Material provided:
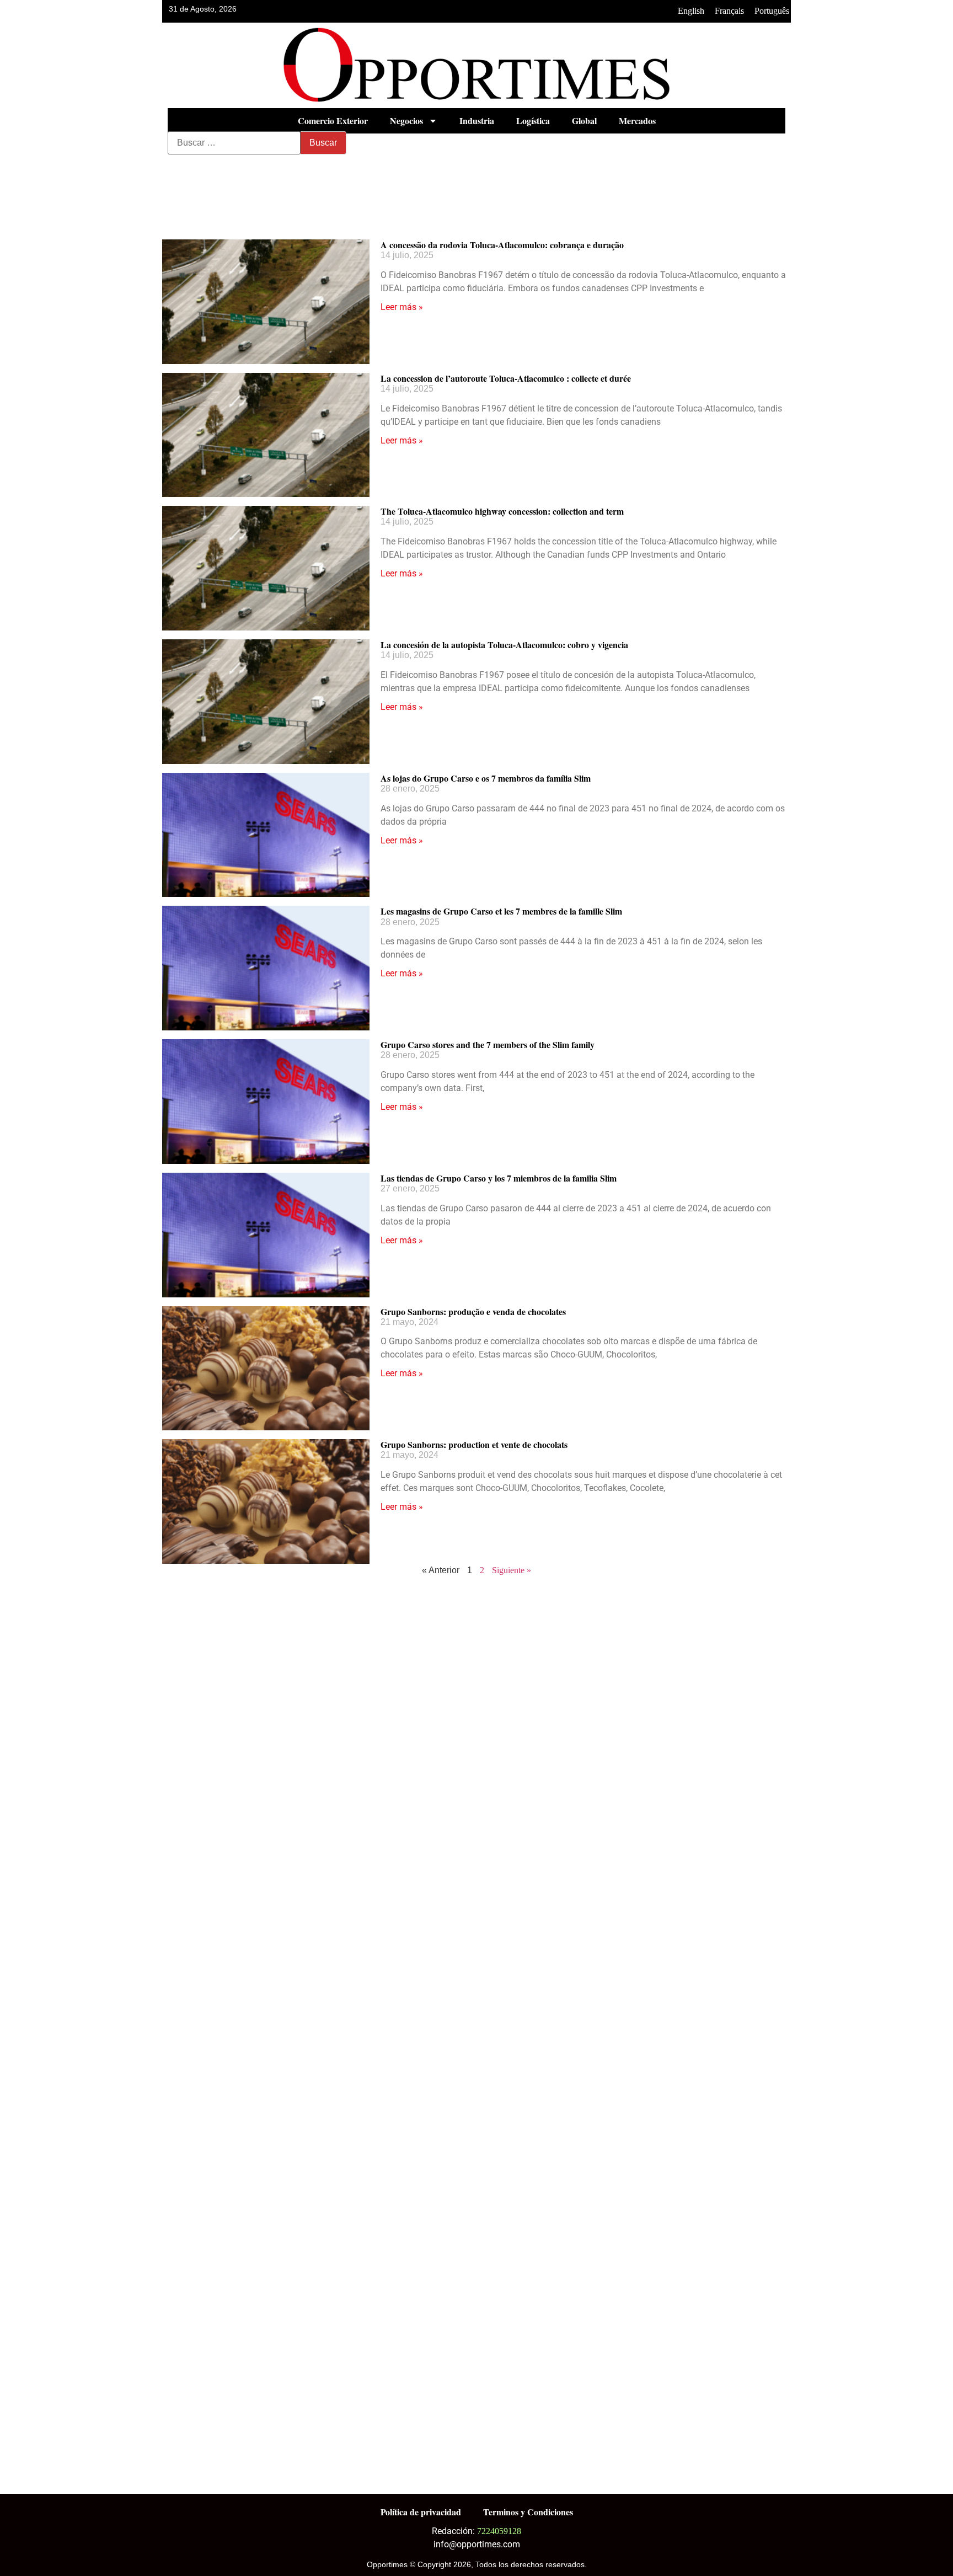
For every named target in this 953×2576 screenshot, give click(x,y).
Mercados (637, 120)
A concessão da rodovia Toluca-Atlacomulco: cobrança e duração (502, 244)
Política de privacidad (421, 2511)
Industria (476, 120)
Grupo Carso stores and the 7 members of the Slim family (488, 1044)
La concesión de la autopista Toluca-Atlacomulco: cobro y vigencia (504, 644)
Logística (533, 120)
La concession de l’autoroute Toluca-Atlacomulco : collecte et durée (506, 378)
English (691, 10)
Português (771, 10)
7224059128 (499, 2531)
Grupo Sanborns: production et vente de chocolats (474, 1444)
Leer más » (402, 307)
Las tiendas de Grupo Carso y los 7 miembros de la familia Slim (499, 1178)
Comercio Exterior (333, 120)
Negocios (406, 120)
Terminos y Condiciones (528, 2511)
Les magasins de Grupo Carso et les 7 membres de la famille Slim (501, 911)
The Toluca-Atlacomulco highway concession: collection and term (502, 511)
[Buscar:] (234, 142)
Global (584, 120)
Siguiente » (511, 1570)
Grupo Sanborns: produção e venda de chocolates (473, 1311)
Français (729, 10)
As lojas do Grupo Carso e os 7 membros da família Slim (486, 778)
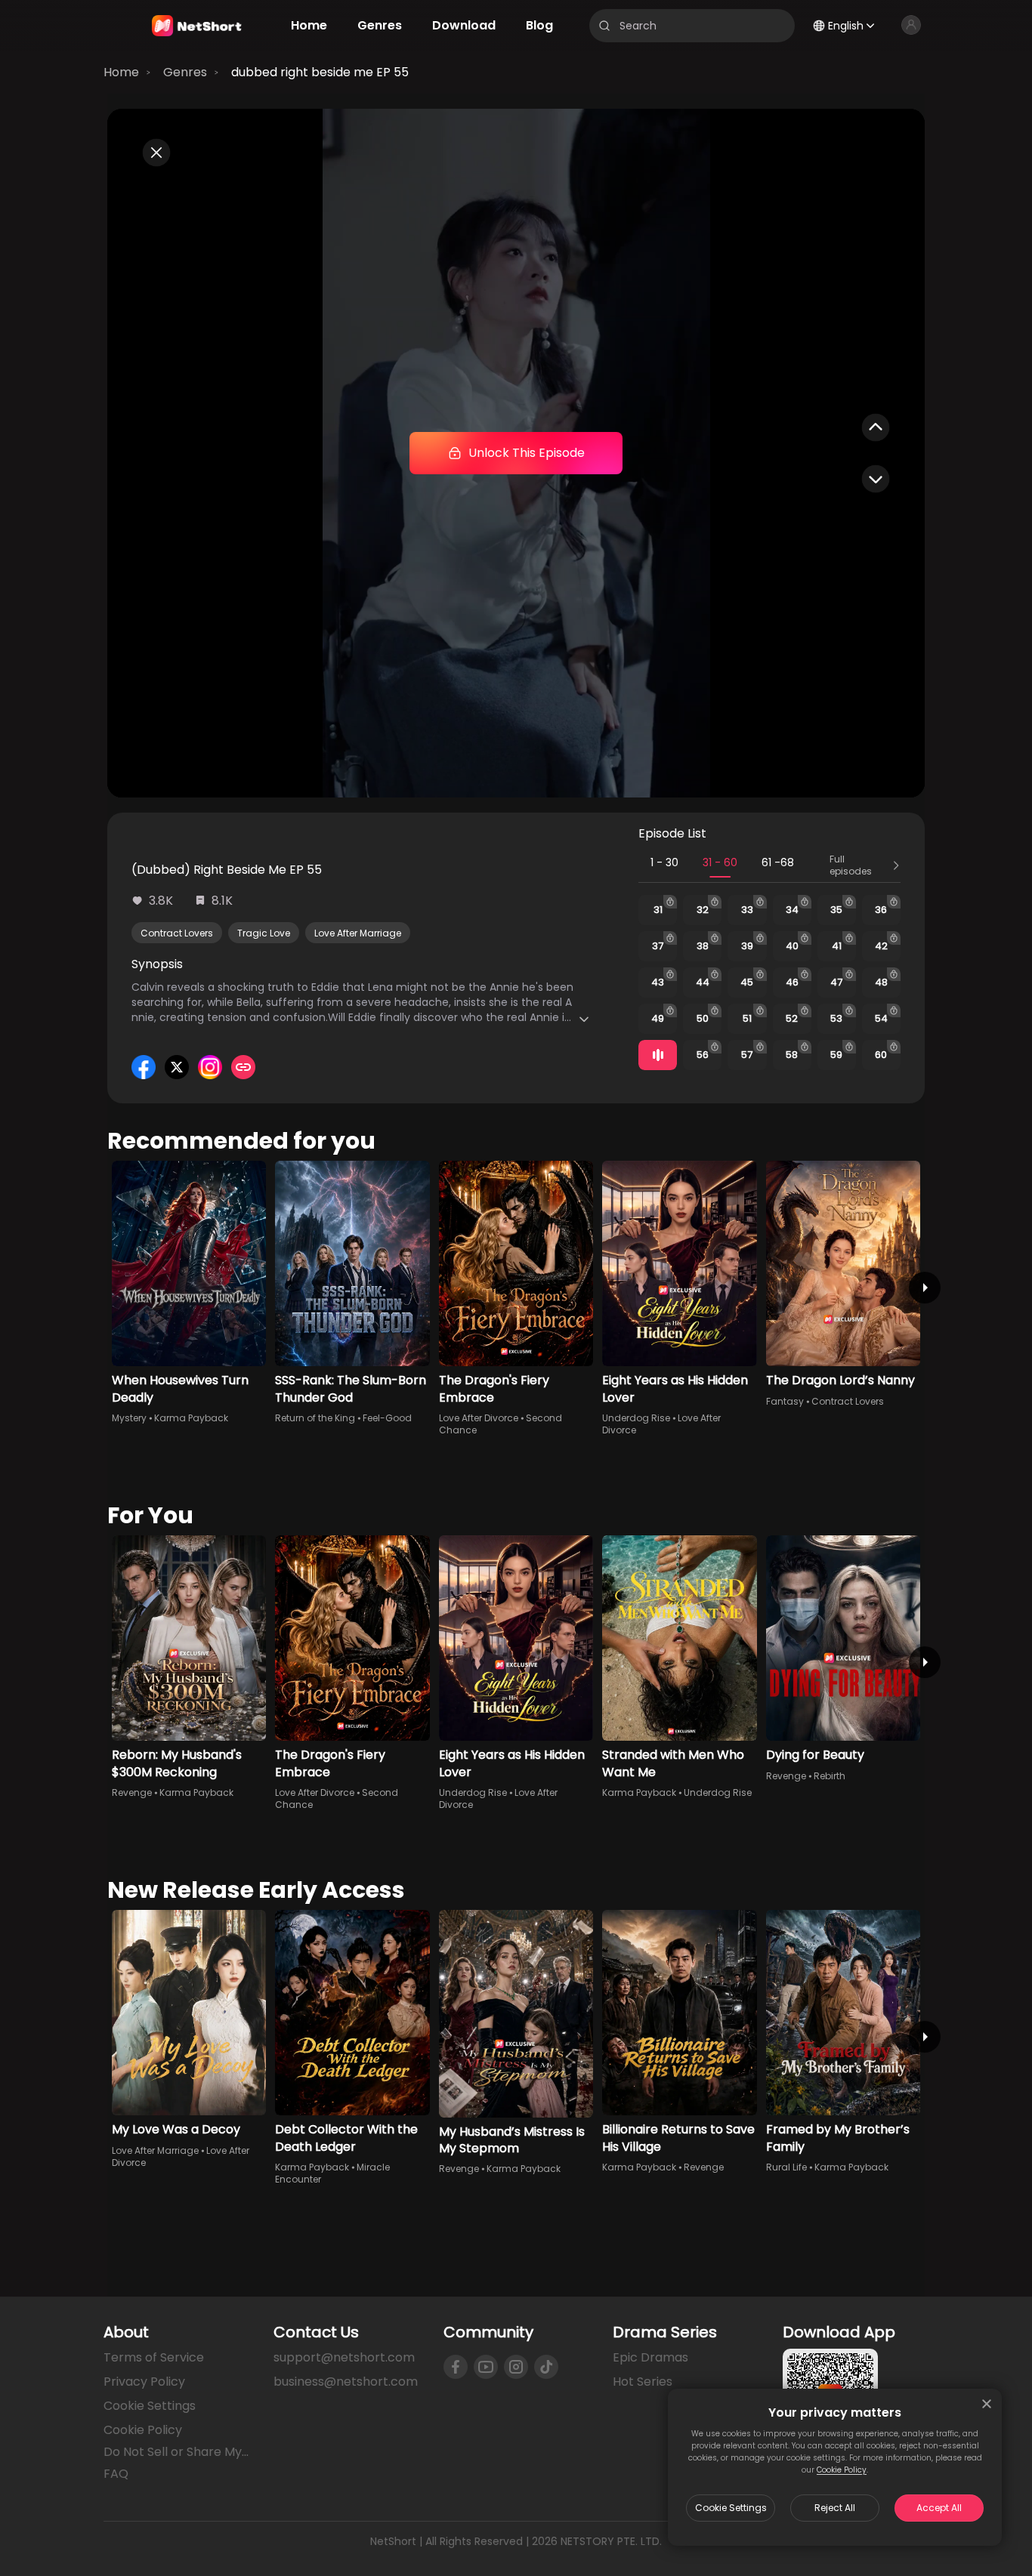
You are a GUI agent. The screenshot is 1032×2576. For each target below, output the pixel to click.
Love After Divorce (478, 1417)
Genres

Work order:
Retype the lines exactly as they appear, beginning with the line that contains "Industria (476, 120)" and ending with the final line of the entries, and omit the pictures.

Written answer:
Industria (476, 120)
Grupo Carso stores and the 7 members of the Slim family (488, 1044)
La concesión de la autopista Toluca-Atlacomulco: cobro y vigencia (504, 644)
Logística (533, 120)
La concession de l’autoroute Toluca-Atlacomulco : collecte et durée (506, 378)
English (691, 10)
Português (771, 10)
7224059128 (499, 2531)
Grupo Sanborns: production et vente de chocolats (474, 1444)
Leer más » (402, 307)
Las tiendas de Grupo Carso y los 7 miembros de la familia Slim (499, 1178)
Comercio Exterior (333, 120)
Negocios (406, 120)
Terminos y Condiciones (528, 2511)
Les magasins de Grupo Carso et les 7 membres de la famille Slim (501, 911)
The Toluca-Atlacomulco highway concession: collection and term (502, 511)
[Buscar:] (234, 142)
Global (584, 120)
Siguiente » (511, 1570)
Grupo Sanborns: produção e venda de chocolates (473, 1311)
Français (729, 10)
As lojas do Grupo Carso e os 7 membros da família Slim (486, 778)
You are a GUI agent. The screenshot is 1032×2576. For each target below, output the pixel to click.
Love After Divorce (478, 1417)
Genres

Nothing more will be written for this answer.